On February 28, President Donald Trump gave his first address to a joint session of Congress. The president’s remarks focused on the several key themes, including health care, the economy, and immigration.

The president reiterated his promise to repeal and replace the Patient Protection and Affordable Care Act (P.L. 111-148), also known as the ACA or Obamacare. He outlined several principles designed to guide health care reform efforts: ensure coverage for Americans with pre-existing health conditions, and a stable transition for individuals currently enrolled in health care exchanges; allow individuals to purchase insurance using tax credits and expanded health savings accounts; give states the flexibility to administer Medicaid; implement legal reforms to protect against increased costs; and allow individuals to purchase health insurance across state lines.

Citing efforts to encourage economic growth, the president noted that his administration is developing tax reform that would allow American companies to “compete and thrive anywhere and with anyone” and “massive tax relief for the middle class.” The president also stated that “with the help of [Canadian] Prime Minister Justin Trudeau, we have formed a council…to help ensure that women entrepreneurs have access to the networks, markets, and capital they need to start a business and live out their financial dreams.” As part of his economic proposals, the president said that his “administration wants to work with…both parties to make child care accessible and affordable, to help ensure new parents have paid family leave, [and] to invest in women’s health.”

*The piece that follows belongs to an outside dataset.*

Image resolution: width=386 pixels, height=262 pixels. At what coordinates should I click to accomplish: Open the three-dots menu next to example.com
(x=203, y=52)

The president outlined his plan for immigration reform, noting that a change to a merit-based immigration system would “save countless dollars, raise workers’ wages, and help struggling families – including immigrant families – enter the middle class.” The president also linked the need for immigration reform with national security, saying “[W]e cannot allow our nation to become a sanctuary for extremists. That is why my administration has been working on improved vetting procedures and we will shortly take new steps to keep our nation safe.”